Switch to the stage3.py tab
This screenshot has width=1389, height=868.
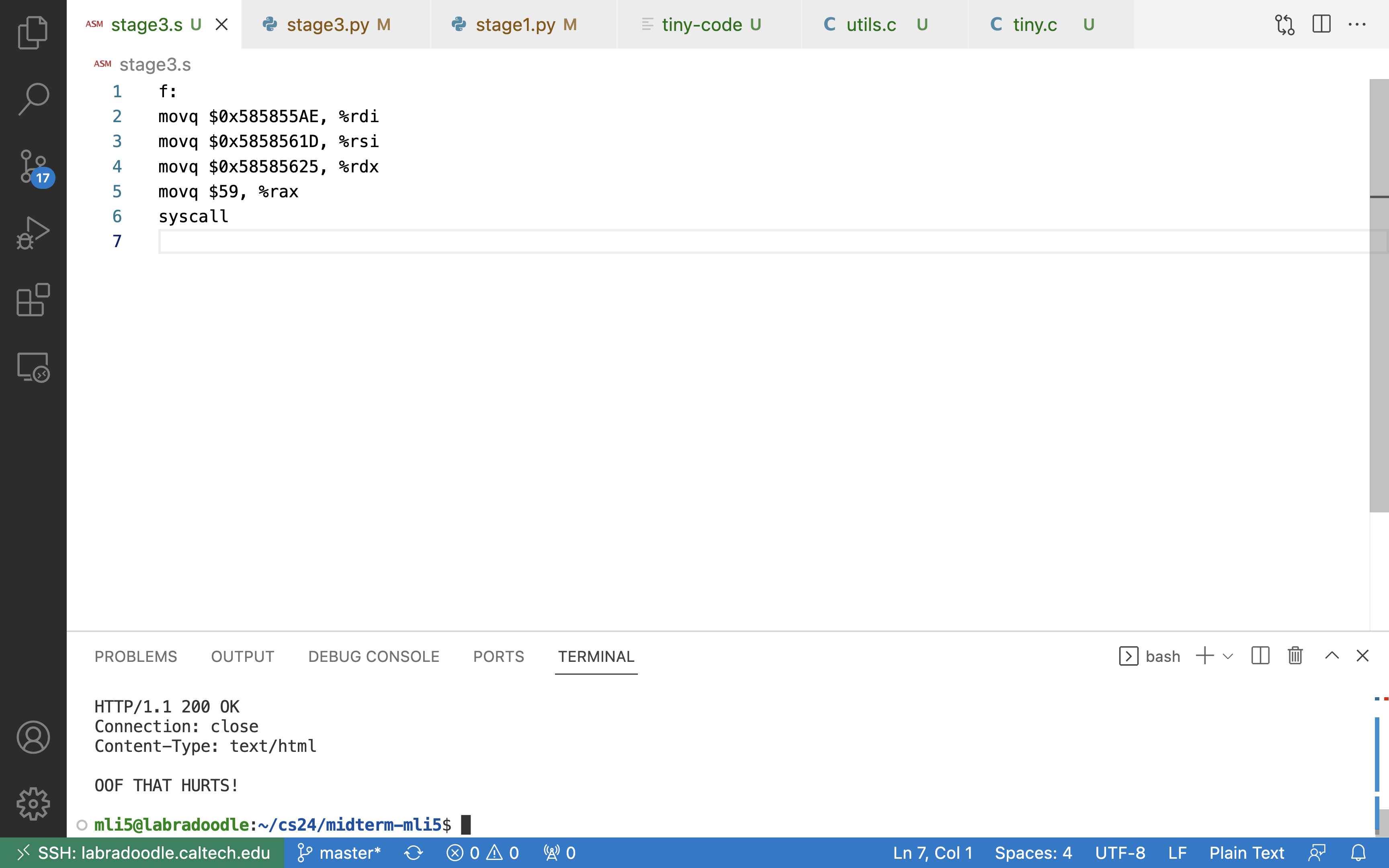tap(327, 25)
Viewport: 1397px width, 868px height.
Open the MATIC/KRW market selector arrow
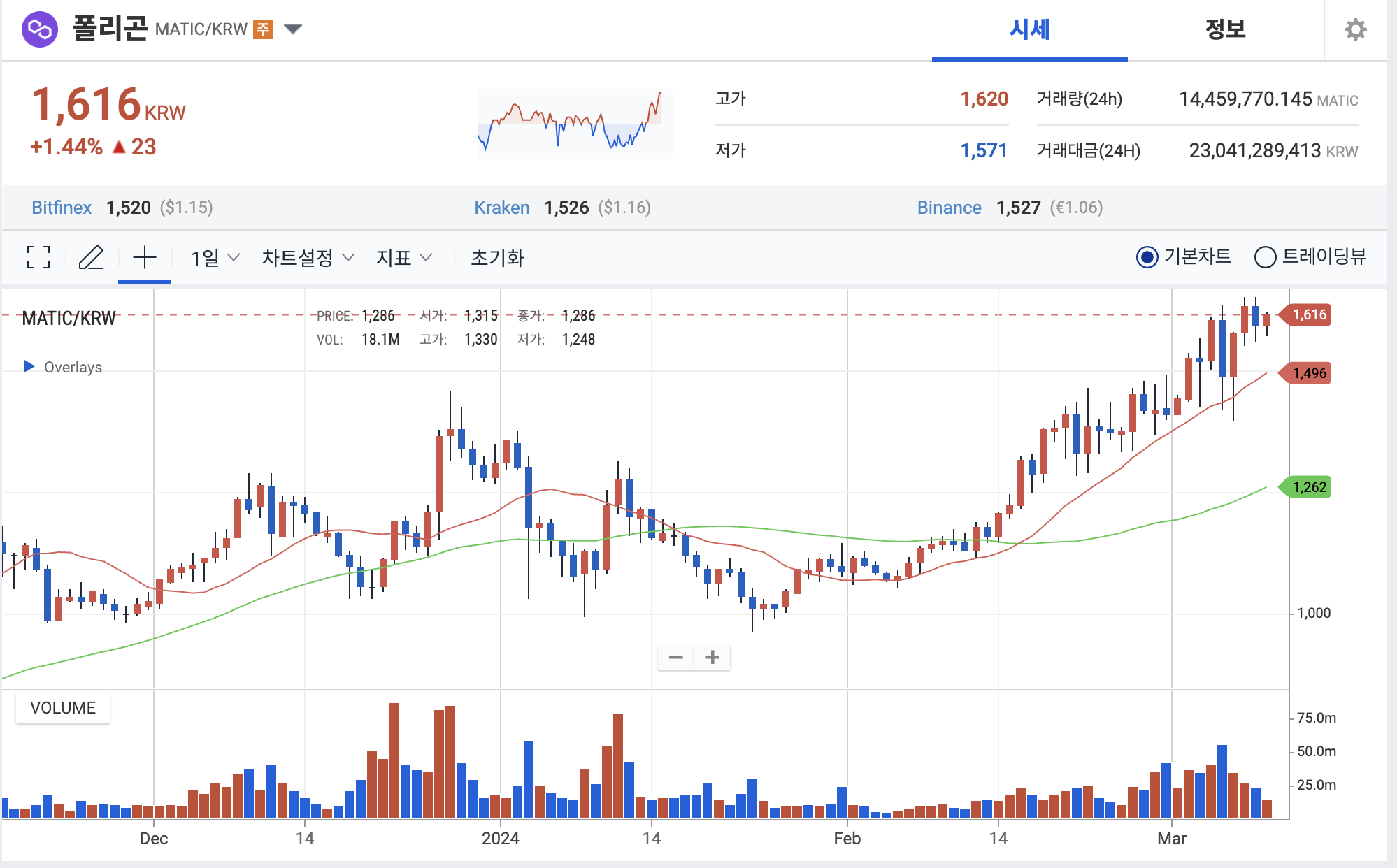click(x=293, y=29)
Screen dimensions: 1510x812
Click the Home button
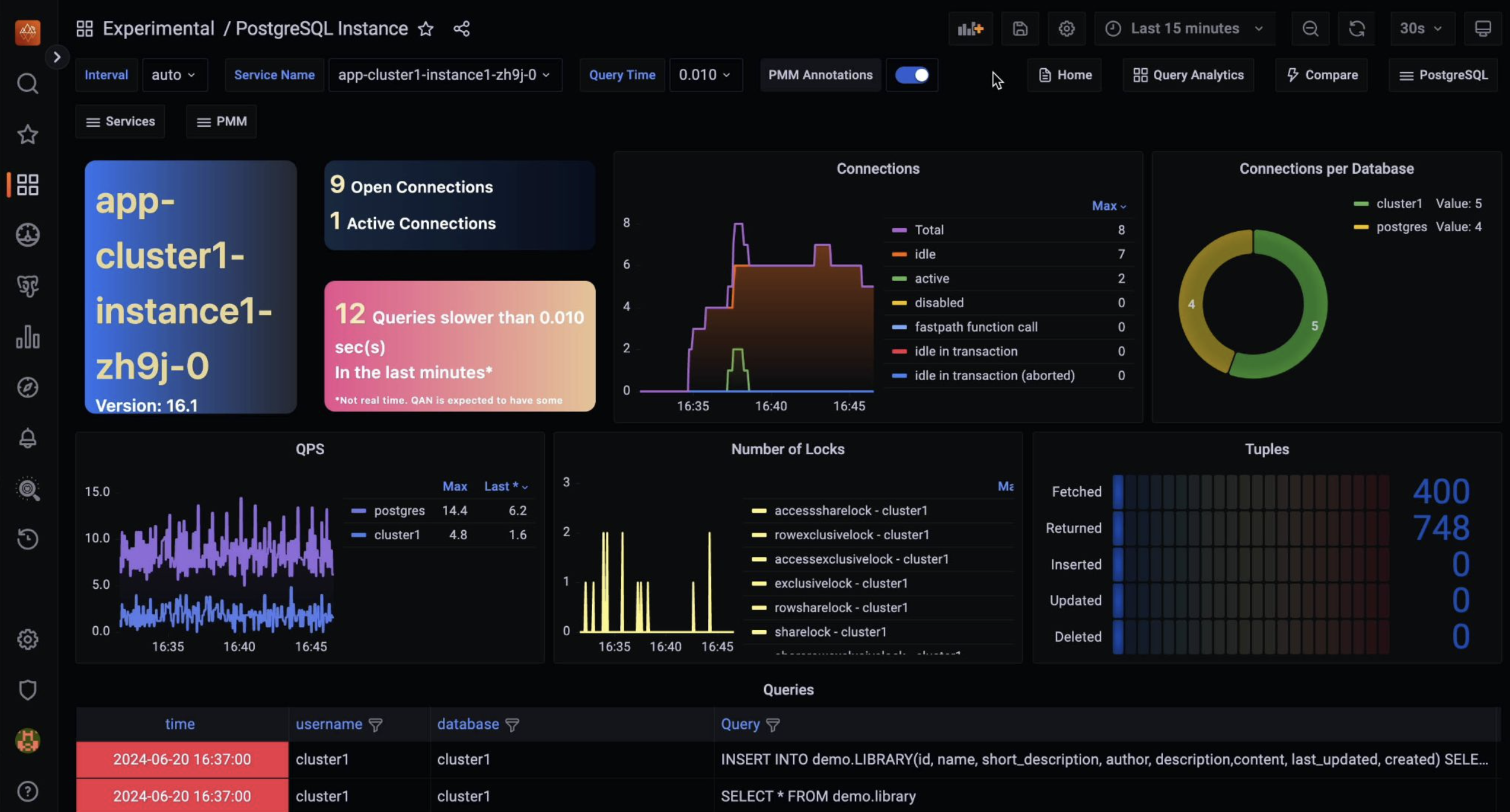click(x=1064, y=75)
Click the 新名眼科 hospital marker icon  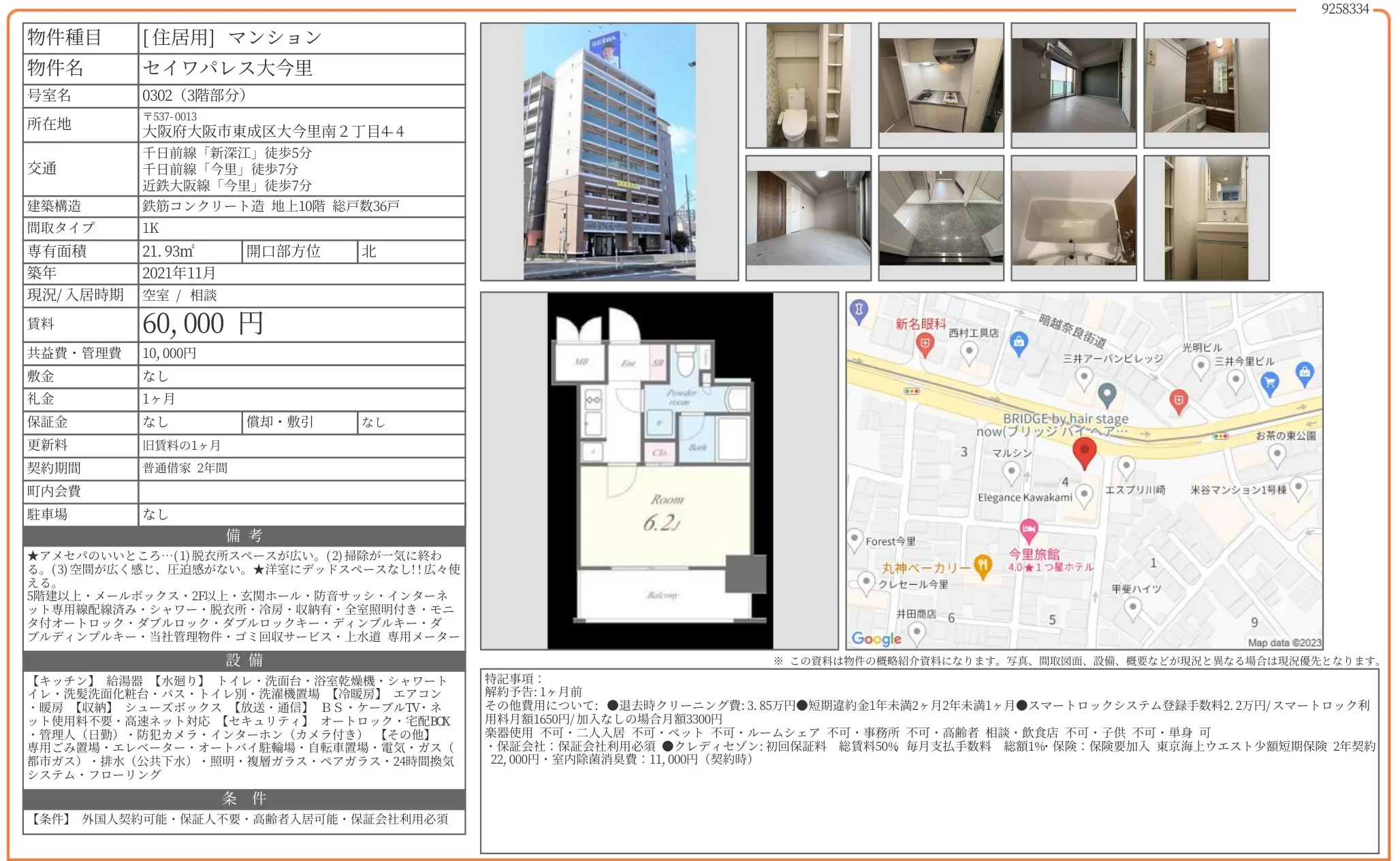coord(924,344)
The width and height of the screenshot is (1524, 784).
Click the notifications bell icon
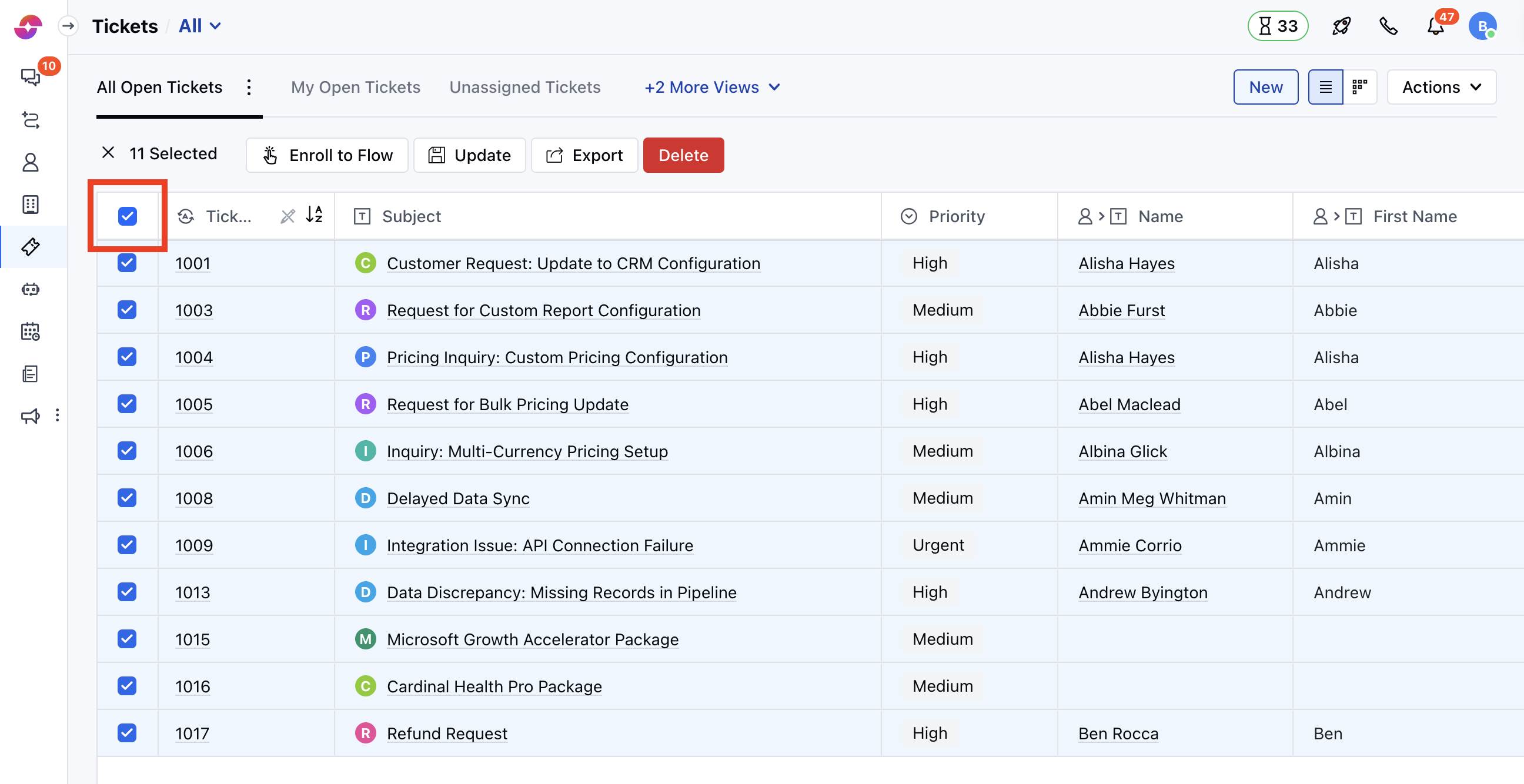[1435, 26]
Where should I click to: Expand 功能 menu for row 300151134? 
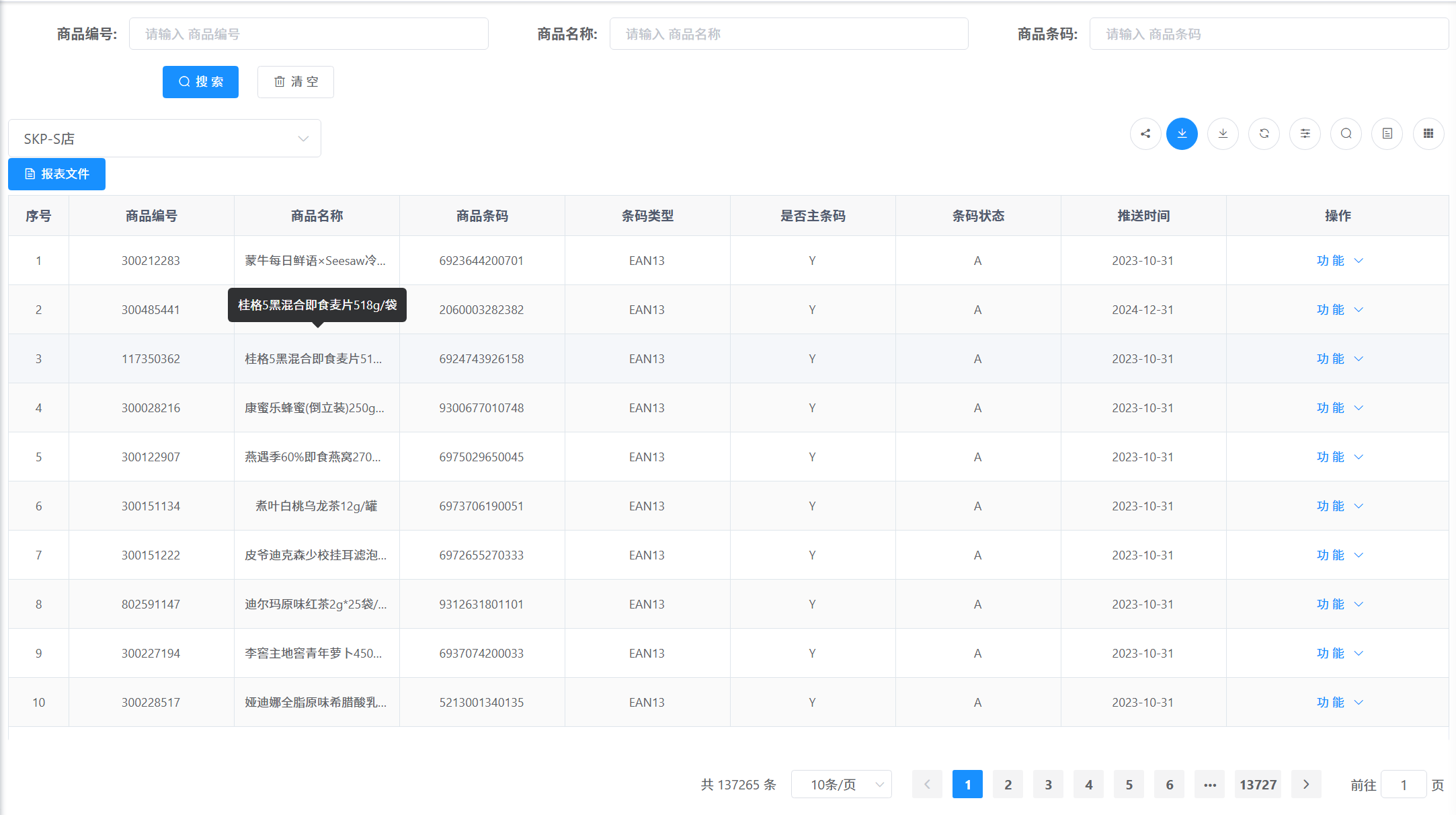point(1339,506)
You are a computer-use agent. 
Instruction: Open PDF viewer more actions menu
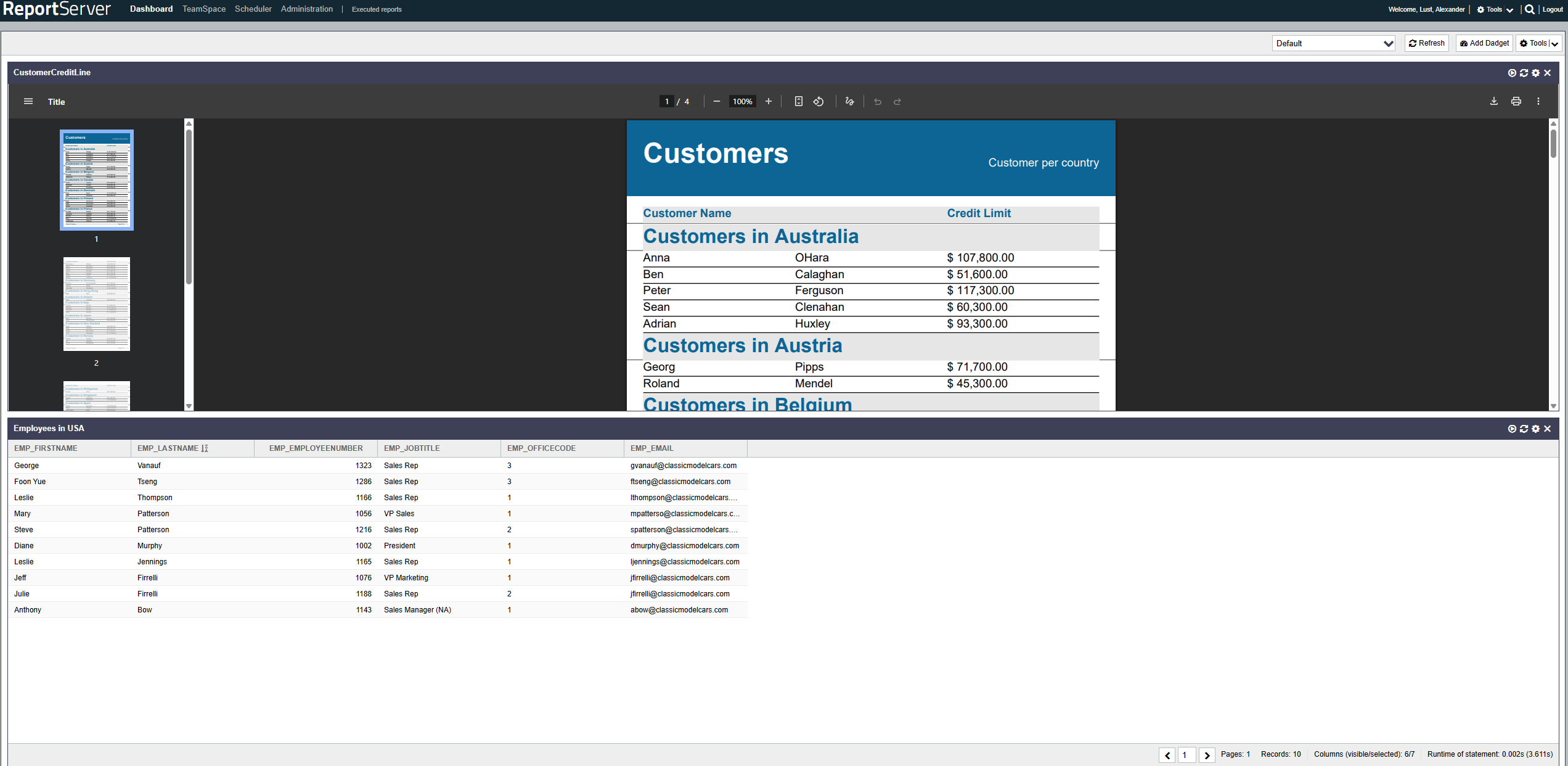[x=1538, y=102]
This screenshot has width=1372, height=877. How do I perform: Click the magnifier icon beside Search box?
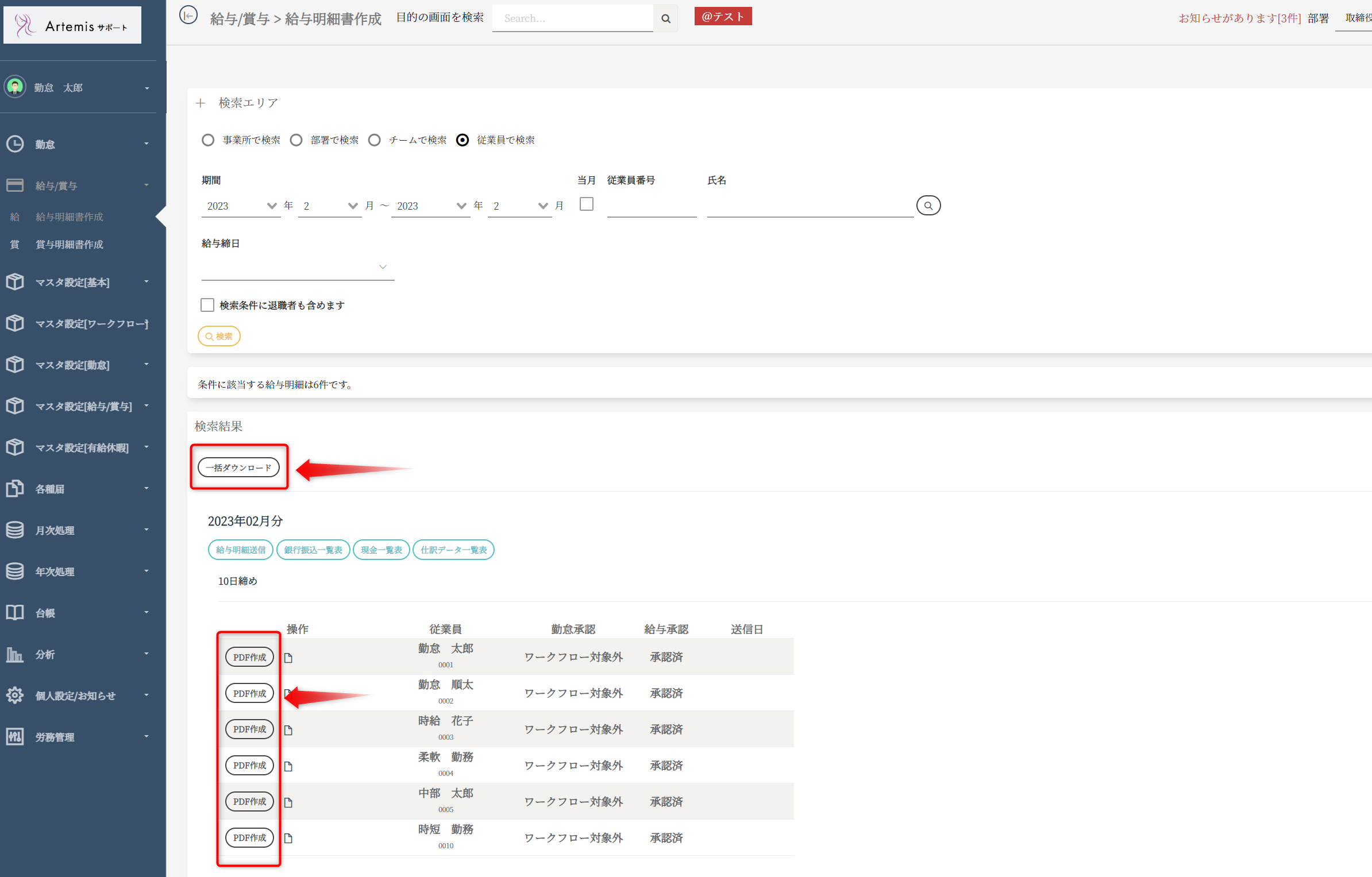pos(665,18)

##############################

__About this exercise__
From the line containing "Instruction: Open PDF" to the last line of the records, inclusive, output the lines exactly as written and nothing else; leave out the pictures.

__Final answer__
Instruction: Open PDF viewer more actions menu
[x=1538, y=102]
This screenshot has width=1372, height=877. How do I perform: Click the magnifier icon beside Search box?
pos(665,18)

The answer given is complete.